Change will come. Countries like China, North Korea, Vietnam and others are an anachronism and their people will want freedom. We may not see it in our lifetime, but I truly belive it will happen.
I appreciate your last posting and what you had to say is undoubtedly the thoughts of many others. I was seven years old when WWII ended. Everything I came in contact with news wise about the war while growing up was to hate our enemies. Don't know how old you are or if you remember those times. The Germans were depicted as goose-stepping stumble bums, the Japanese as slant-eyed yellow sneaky little devils. Not only in the movies, the cartoons, but also in the stories we heard on the radio. As children, we were truly brainwashed to believe as our government wanted us to. Most Americans did not know the extent of the atrocities that were committed by the soldiers of both those countries until after the war had ended. Not publishing these type of things was our government's way of protecting the American public, as almost every family this country had someone in either the European or Asian conflict. When it did come out, most Americans were horrified about what had happened. My family lost members in both conflicts and when they found out how those that died they never forgave Germany or Japan. We did learn how to get along in life with those feelings. Our government seen fit to re-establish relationships with these countries through the political process (after occupation) and a complete change of governments. Now, on the other hand, the same Communist government is still in control of not only North Vietnam but the United Vietnam. I cannot and will not change my thoughts or feelings towards this government and the atrocities that were befelled upon our brothers. This country has maintained a blockade of the Cuban Communist party for over 40 years for setting up missiles that were never fired. So why in the world would we re-establish relations with a government that allowed the atrocities not only to our troops but to their own people. If anyone feels that I am not very politically correct in my thinking, they are probably right, after all, it is my feelings, my attitude and my opinion, but I do respect and honor yours.
Larry "Pops" Powell
I agree with having those feelings...I myself have them. But are we to just give up? I belive the greatest honor that can be bestowed upon a fallen hero is to know the change they were fighting for was not in vain, but change did arrive...that we did not give up, but instead tried a different tactic to accomplish our goal. This does not diminish their heroism and dedication...to look upon a country from above and know you helped make that change is what counts.

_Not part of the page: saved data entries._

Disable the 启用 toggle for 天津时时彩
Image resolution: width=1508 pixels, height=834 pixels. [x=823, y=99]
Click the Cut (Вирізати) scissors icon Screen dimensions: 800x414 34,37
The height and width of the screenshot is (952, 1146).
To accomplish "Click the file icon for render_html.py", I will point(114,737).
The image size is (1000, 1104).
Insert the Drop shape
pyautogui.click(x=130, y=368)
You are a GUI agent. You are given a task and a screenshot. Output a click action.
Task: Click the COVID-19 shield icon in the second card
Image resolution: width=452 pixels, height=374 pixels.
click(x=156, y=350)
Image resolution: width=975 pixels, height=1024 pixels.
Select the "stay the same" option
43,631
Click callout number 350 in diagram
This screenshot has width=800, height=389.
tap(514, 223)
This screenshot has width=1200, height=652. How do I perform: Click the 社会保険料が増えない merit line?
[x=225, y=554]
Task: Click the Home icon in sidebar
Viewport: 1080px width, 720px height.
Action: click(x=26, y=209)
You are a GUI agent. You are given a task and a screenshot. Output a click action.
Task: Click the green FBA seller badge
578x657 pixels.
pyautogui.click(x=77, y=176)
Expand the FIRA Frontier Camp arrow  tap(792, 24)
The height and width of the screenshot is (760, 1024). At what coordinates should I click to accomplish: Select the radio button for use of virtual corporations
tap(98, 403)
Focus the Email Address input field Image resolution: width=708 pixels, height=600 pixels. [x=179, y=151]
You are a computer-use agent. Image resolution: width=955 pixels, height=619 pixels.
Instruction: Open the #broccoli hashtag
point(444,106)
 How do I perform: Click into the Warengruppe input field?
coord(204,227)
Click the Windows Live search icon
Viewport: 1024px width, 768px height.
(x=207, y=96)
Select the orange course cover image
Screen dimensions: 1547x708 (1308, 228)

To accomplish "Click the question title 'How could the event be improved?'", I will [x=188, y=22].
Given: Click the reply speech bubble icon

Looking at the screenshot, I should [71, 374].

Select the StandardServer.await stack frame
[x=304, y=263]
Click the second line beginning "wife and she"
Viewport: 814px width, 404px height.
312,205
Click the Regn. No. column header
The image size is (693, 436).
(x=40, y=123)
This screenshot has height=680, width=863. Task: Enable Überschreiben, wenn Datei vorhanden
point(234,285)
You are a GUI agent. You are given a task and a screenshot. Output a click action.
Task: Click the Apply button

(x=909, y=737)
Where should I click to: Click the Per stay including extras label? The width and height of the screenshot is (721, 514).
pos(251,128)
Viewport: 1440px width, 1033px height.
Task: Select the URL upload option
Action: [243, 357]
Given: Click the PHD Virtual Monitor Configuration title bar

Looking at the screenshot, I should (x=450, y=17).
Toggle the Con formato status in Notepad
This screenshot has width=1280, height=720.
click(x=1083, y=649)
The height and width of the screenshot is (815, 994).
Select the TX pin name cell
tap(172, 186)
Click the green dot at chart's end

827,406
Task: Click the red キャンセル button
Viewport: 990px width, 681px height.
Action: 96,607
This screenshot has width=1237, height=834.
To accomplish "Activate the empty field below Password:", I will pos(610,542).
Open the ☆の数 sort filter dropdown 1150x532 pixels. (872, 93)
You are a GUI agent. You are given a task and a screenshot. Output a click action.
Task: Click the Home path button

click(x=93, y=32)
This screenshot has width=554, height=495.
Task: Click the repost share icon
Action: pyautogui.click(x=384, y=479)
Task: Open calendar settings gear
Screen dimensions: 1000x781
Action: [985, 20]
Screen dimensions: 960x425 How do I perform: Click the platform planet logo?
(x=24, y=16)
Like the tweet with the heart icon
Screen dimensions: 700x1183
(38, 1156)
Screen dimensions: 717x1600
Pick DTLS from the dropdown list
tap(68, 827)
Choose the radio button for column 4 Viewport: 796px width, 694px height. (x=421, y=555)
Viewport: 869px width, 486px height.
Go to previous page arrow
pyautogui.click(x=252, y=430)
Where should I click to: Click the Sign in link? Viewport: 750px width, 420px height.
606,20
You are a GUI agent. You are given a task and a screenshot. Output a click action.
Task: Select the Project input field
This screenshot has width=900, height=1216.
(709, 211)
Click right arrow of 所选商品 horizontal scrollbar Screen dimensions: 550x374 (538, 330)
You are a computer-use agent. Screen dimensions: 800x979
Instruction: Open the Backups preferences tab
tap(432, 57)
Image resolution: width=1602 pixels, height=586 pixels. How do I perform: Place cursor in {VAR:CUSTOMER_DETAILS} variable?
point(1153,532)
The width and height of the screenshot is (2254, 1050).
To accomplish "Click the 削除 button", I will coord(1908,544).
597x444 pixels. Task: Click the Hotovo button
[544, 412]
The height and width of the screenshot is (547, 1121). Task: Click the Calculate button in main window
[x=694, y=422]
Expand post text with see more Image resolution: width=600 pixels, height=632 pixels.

We shalll never forget the atrocities that befell our comrades, and we should not. But we have to be brave enough and confident enough to continue to face up the the challenge and not abandone the goal that was set before us...and that is to somehow bring countries into the fold of freedom and self determination.
As for Cuba, I cannot understand why we have not destabilized their government and forced it to crumble. Their are some political decisions about Cuba that have been made over the past five decades that I do not understand and maybe someday we will find out the reasons why we have not done anything about Cuba. It is a mystery to me.
I do respect and accept your feelings and understand them. All of our hearts are heavy at the loss of our fellow Marines and I pray for their souls every day...may God have had mercy on them.